El dólar oficial comenzó el lunes a $1480 para la compra y $1530 para la venta en el Banco Nación, mientras el blue rondaba los $1540. La brecha luce angosta, pero el argentino aprendió a mirar la pizarra como quien consulta el pronóstico antes de salir. “El que se quemó con leche ve una vaca y llora”.
La cotización se mueve cerca de un techo psicológico que el mercado observa con lupa. Empresas, ahorristas e importadores recalculan decisiones, porque aquí “cuando Estados Unidos estornuda, la Argentina se resfría”, y cuando el dólar carraspea directamente aparecen los pañuelos.
La estabilidad cambiaria es uno de los activos que el Gobierno quiere proteger. El problema consiste en sostenerla sin congelar el crédito ni frenar la actividad. “El que apuesta al dólar pierde”, anunció Lorenzo Sigaut en 1981; la historia convirtió aquella frase en advertencia nacional sobre los pronósticos demasiado seguros.

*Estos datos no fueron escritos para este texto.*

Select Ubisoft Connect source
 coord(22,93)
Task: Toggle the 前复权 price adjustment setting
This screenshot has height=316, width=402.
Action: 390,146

En la calle, el dólar continúa funcionando como termómetro de confianza. Un movimiento pequeño puede disparar remarcaciones preventivas, porque muchos comerciantes prefieren cubrirse antes que lamentarse. “Más vale prevenir que curar”, aplicado a la economía argentina, a veces termina provocando aquello que se quería evitar.
El mercado aguardará señales del Banco Central y del equipo económico. Reservas, tasas y liquidación exportadora integran el mismo rompecabezas. Como decía Tato Bores, “la culpa no es del chancho sino del que le da de comer”; la pregunta es quién alimenta las expectativas.
Por ahora no hay corrida, pero tampoco indiferencia. El dólar podrá cambiar de traje, llamarse oficial, blue, tarjeta o financiero; en el imaginario argentino sigue siendo ese pariente complicado que aparece sin avisar y obliga a contar nuevamente los cubiertos.